What needs to be done: Your answer should be the entire listing, printed exactly.
----- Extracted data
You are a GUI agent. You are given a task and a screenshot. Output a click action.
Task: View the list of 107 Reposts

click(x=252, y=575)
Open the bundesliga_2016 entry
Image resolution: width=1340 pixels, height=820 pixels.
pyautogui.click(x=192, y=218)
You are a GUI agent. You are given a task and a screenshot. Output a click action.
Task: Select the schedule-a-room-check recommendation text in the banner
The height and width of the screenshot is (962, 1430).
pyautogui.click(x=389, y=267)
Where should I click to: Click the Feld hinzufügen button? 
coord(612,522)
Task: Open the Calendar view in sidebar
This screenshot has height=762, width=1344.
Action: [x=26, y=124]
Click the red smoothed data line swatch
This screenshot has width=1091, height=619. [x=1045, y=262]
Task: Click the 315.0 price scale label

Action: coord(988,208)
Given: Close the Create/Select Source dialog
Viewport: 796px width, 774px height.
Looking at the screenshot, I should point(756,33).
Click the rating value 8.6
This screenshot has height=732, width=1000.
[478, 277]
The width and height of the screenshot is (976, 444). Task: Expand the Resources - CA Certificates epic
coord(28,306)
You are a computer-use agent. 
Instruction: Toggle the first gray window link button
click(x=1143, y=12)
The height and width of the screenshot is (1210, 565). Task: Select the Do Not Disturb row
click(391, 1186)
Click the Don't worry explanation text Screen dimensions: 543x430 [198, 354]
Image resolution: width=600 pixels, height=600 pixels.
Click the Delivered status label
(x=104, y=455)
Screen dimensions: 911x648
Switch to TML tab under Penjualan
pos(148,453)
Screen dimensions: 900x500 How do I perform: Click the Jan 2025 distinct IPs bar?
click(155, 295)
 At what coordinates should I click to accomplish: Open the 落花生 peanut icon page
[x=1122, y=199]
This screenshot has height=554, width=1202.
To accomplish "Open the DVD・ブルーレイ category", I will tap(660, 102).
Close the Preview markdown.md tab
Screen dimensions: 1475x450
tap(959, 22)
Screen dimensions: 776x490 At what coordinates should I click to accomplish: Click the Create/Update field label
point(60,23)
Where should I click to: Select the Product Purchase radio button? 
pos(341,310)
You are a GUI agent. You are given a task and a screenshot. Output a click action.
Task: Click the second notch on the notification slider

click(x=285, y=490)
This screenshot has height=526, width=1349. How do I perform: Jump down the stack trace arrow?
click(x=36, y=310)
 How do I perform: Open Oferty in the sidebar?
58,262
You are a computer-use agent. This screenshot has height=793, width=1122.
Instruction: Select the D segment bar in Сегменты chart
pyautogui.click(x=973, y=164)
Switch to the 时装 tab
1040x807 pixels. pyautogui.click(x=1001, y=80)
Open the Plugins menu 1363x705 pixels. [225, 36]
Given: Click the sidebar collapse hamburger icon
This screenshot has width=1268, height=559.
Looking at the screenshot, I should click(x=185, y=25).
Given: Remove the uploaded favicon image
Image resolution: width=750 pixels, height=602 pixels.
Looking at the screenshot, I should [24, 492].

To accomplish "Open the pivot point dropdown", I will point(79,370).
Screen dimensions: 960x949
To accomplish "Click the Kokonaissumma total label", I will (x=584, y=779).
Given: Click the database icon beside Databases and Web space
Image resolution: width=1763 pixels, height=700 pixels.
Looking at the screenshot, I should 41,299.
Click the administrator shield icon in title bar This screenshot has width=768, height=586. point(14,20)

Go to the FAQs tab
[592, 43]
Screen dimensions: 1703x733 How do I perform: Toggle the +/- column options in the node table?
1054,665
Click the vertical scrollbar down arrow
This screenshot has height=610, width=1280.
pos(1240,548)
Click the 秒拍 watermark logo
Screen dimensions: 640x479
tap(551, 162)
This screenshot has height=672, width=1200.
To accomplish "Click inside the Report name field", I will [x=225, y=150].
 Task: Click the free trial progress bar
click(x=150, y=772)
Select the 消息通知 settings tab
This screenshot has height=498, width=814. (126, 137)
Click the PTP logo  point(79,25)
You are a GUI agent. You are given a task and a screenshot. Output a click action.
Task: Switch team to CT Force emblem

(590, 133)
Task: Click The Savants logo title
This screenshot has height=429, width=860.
----------
Solution to this problem:
You are a GUI agent. You are given a task and a screenshot. Output a click action.
Task: View the list of 107 Reposts

click(x=252, y=575)
Open the bundesliga_2016 entry
Image resolution: width=1340 pixels, height=820 pixels.
pyautogui.click(x=192, y=218)
You are a GUI agent. You are given a task and a screenshot. Output a click action.
Task: Select the schedule-a-room-check recommendation text in the banner
The height and width of the screenshot is (962, 1430).
pyautogui.click(x=389, y=267)
Where should I click to: Click the Feld hinzufügen button? 
coord(612,522)
Task: Open the Calendar view in sidebar
This screenshot has height=762, width=1344.
Action: [x=26, y=124]
Click the red smoothed data line swatch
This screenshot has width=1091, height=619. [x=1045, y=262]
Task: Click the 315.0 price scale label

Action: coord(988,208)
Given: Close the Create/Select Source dialog
Viewport: 796px width, 774px height.
Looking at the screenshot, I should point(756,33).
Click the rating value 8.6
This screenshot has height=732, width=1000.
[478, 277]
The width and height of the screenshot is (976, 444). Task: Expand the Resources - CA Certificates epic
coord(28,306)
You are a computer-use agent. 
Instruction: Toggle the first gray window link button
click(x=1143, y=12)
The height and width of the screenshot is (1210, 565). Task: Select the Do Not Disturb row
click(391, 1186)
Click the Don't worry explanation text Screen dimensions: 543x430 [198, 354]
Image resolution: width=600 pixels, height=600 pixels.
Click the Delivered status label
(x=104, y=455)
Screen dimensions: 911x648
Switch to TML tab under Penjualan
pos(148,453)
Screen dimensions: 900x500 How do I perform: Click the Jan 2025 distinct IPs bar?
click(155, 295)
 At what coordinates should I click to accomplish: Open the 落花生 peanut icon page
[x=1122, y=199]
This screenshot has height=554, width=1202.
To accomplish "Open the DVD・ブルーレイ category", I will tap(660, 102).
Close the Preview markdown.md tab
Screen dimensions: 1475x450
tap(959, 22)
Screen dimensions: 776x490 At what coordinates should I click to accomplish: Click the Create/Update field label
point(60,23)
Where should I click to: Select the Product Purchase radio button? 
pos(341,310)
You are a GUI agent. You are given a task and a screenshot. Output a click action.
Task: Click the second notch on the notification slider

click(x=285, y=490)
This screenshot has height=526, width=1349. How do I perform: Jump down the stack trace arrow?
click(x=36, y=310)
 How do I perform: Open Oferty in the sidebar?
58,262
You are a computer-use agent. This screenshot has height=793, width=1122.
Instruction: Select the D segment bar in Сегменты chart
pyautogui.click(x=973, y=164)
Switch to the 时装 tab
1040x807 pixels. pyautogui.click(x=1001, y=80)
Open the Plugins menu 1363x705 pixels. [225, 36]
Given: Click the sidebar collapse hamburger icon
This screenshot has width=1268, height=559.
Looking at the screenshot, I should click(x=185, y=25).
Given: Remove the uploaded favicon image
Image resolution: width=750 pixels, height=602 pixels.
Looking at the screenshot, I should [24, 492].

To accomplish "Open the pivot point dropdown", I will point(79,370).
Screen dimensions: 960x949
To accomplish "Click the Kokonaissumma total label", I will (x=584, y=779).
Given: Click the database icon beside Databases and Web space
Image resolution: width=1763 pixels, height=700 pixels.
Looking at the screenshot, I should 41,299.
Click the administrator shield icon in title bar This screenshot has width=768, height=586. point(14,20)

Go to the FAQs tab
[592, 43]
Screen dimensions: 1703x733 How do I perform: Toggle the +/- column options in the node table?
1054,665
Click the vertical scrollbar down arrow
This screenshot has height=610, width=1280.
pos(1240,548)
Click the 秒拍 watermark logo
Screen dimensions: 640x479
tap(551, 162)
This screenshot has height=672, width=1200.
To accomplish "Click inside the Report name field", I will [x=225, y=150].
 Task: Click the free trial progress bar
click(x=150, y=772)
Select the 消息通知 settings tab
This screenshot has height=498, width=814. (126, 137)
Click the PTP logo  point(79,25)
You are a GUI agent. You are given a task and a screenshot. Output a click action.
Task: Switch team to CT Force emblem

(590, 133)
Task: Click The Savants logo title
This screenshot has height=429, width=860.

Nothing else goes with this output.